Saat kamu kecil dulu, Bapak masih ingat pertama kali kamu bisa ngomong. Kamu asyik memanggil: “Bapak, Bapak, Bapak. Bapak”. Bahagia sekali rasanya anak lelaki Bapak sudah bisa me-manggil2 Bapak, sudah bisa me-manggil2 Ibunya”. Bapak sangat senang bisa berbicara dengan kamu walaupun kamu mungkin tidak ingat dan tidak paham apa yang Bapak ucapkan ketika umurmu 4 atau 5 tahun. Tapi, percayalah. Bapak dan Ibumu bicara dengan kamu sangat banyak sekali. Kamulah penghibur kami setiap saat walaupun hanya dengan mendengar gelak tawamu.
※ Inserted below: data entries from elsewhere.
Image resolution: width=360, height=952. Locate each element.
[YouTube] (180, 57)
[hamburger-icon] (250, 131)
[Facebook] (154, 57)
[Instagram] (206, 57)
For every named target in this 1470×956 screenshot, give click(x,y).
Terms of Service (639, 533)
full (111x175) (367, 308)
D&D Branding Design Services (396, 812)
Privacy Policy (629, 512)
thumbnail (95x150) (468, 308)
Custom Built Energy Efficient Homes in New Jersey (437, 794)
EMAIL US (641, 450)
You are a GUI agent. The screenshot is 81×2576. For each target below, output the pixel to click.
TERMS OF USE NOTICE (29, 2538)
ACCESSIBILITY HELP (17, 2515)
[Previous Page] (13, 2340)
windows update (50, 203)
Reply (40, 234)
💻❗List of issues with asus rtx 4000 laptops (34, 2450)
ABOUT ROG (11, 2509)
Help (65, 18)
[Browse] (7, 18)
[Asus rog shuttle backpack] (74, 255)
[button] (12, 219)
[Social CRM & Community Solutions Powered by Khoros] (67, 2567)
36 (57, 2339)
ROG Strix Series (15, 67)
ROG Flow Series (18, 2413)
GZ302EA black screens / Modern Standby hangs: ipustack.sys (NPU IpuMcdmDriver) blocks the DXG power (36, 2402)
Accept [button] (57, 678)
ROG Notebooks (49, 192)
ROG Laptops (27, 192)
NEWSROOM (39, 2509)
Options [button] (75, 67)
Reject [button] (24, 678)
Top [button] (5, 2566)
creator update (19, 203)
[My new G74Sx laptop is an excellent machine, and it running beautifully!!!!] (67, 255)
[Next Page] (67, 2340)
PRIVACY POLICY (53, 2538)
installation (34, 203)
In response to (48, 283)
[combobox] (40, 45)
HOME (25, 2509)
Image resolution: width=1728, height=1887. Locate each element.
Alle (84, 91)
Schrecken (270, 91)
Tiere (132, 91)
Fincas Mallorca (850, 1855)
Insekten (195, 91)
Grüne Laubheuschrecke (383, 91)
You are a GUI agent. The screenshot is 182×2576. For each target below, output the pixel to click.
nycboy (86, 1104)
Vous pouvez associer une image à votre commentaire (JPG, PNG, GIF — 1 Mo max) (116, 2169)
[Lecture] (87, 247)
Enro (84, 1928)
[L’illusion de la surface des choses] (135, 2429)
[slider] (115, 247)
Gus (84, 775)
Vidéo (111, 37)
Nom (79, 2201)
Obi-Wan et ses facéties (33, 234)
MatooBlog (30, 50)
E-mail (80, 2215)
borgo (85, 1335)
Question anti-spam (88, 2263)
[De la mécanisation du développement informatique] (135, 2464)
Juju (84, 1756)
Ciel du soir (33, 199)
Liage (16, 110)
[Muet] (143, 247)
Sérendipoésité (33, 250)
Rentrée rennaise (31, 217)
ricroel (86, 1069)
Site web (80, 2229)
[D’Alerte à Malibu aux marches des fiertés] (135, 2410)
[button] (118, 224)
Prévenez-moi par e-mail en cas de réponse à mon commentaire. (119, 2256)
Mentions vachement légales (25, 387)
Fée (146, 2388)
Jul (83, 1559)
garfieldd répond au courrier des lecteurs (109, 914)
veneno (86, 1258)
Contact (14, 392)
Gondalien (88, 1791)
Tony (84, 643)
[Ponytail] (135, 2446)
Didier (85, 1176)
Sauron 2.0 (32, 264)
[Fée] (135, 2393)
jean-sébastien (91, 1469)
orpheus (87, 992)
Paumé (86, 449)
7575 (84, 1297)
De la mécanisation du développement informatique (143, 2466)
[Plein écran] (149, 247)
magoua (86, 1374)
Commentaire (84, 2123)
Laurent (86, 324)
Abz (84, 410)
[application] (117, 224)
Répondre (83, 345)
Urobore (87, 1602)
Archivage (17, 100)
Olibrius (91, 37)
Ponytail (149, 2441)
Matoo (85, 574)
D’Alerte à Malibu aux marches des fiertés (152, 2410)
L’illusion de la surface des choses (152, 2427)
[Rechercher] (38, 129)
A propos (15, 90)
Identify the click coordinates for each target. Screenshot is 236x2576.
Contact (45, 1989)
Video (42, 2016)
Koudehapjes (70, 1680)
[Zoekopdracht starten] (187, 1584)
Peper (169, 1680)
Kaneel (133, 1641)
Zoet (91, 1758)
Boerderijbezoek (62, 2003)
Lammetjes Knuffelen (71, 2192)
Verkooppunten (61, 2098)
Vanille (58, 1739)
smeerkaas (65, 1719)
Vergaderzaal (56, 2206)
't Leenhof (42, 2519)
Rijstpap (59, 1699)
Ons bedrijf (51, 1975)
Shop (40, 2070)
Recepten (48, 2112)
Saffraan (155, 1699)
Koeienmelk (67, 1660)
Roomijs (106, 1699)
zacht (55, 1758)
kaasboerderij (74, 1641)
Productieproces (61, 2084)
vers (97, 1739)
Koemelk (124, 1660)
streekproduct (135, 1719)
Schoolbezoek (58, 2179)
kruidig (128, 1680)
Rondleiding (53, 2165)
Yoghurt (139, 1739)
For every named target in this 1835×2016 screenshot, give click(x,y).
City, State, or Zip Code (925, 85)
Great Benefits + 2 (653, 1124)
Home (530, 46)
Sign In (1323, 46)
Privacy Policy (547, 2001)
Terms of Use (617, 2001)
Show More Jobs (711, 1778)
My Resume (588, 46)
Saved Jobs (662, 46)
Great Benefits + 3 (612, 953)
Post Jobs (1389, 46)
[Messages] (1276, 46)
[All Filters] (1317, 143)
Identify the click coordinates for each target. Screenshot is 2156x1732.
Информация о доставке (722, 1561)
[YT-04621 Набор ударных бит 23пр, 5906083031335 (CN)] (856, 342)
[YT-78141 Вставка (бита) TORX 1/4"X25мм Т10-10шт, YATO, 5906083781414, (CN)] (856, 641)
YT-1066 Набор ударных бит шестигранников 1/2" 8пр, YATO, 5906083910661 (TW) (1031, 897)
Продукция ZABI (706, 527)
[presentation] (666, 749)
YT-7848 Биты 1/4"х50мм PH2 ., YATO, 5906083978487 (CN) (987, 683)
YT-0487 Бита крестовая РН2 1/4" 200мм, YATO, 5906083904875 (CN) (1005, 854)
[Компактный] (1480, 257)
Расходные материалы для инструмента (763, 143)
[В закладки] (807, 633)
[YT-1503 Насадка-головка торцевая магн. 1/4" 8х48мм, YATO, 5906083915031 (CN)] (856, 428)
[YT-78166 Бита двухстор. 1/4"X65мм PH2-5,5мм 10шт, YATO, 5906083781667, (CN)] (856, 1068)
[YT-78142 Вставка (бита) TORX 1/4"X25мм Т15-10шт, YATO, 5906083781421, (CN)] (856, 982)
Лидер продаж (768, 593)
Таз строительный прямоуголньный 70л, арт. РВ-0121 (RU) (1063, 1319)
Saat kamu masuk SD, bapak masih ingat kamu selalu bercerita dengan Bapak ketika membonceng motor tentang apapun yang kamu lihat di kiri kananmu dalam perjalanan. Ayah mana yang tidak gembira melihat anaknya telah mengetahui banyak hal di luar rumahnya. Bapak jadi makin bersemangat bekerja keras mencari uang untuk biaya kamu ke sekolah, karena kamu lucu sekali dan menyenangkan. Bapak sangat mengiginkan kamu menjadi anak yang pandai dan taat beribadah. Masih ingat jugakah kamu, saat pertama kali kamu punya HP? Diam2 waktu itu Bapak menabung karena kasihan melihatmu belum punya HP sementara kawan-kawanmu sudah memiliki.
Ketika kamu masuk SMP kamu sudah mulai punya banyak kawan-kawan baru. Ketika pulang dari sekolah kamu langsung masuk kamar. Mungkin kamu lelah setelah mengayuh sepeda, begitu pikir Bapak. Kamu keluar kamar hanya pada waktu makan saja setelah itu masuk lagi dan keluarnya lagi ketika akan pergi bersama kawan-kawanmu. Kamu sudah mulai jarang bercerita dengan Bapak. Tahu2 kamu sudah mulai melanjutkan ke jenjang sekolah yang lebih tinggi lagi. Kamu mencari kami saat perlu2 saja serta membiarkan kami saat kamu tidak perlu.
Ketika mulai kuliah di luar kotapun sikap kamu sama saja dengan sebelumnya, jarang menghubungi kami kecuali disaat mendapatkan kesulitan. Sewaktu pulang liburanpun kamu sibuk dengan HP kamu, dengan laptop kamu, dengan internet kamu, dengan dunia kamu.
Bapak bertanya-tanya sendiri dalam hati, adakah kawan2mu itu lebih penting dari Bapak dan Ibumu? Adakah Bapak dan Ibumu ini cuma diperlukan saat nanti kamu mau nikah saja sebagai pemberi restu? Adakah kami ibarat tabungan kamu saja? Kamu semakin jarang berbicara dengan Bapak lagi. Kalau pun bicara, dengan jari-jemari saja lewat sms, berjumpa tapi tak berkata-kata, berbicara tapi seperti tak bersuara, bertegur cuma waktu hari raya. Tanya sepatah kata, dijawab sepatah kata. Ditegur, kamu buang muka. Dimarahi, malah menjadi-jadi.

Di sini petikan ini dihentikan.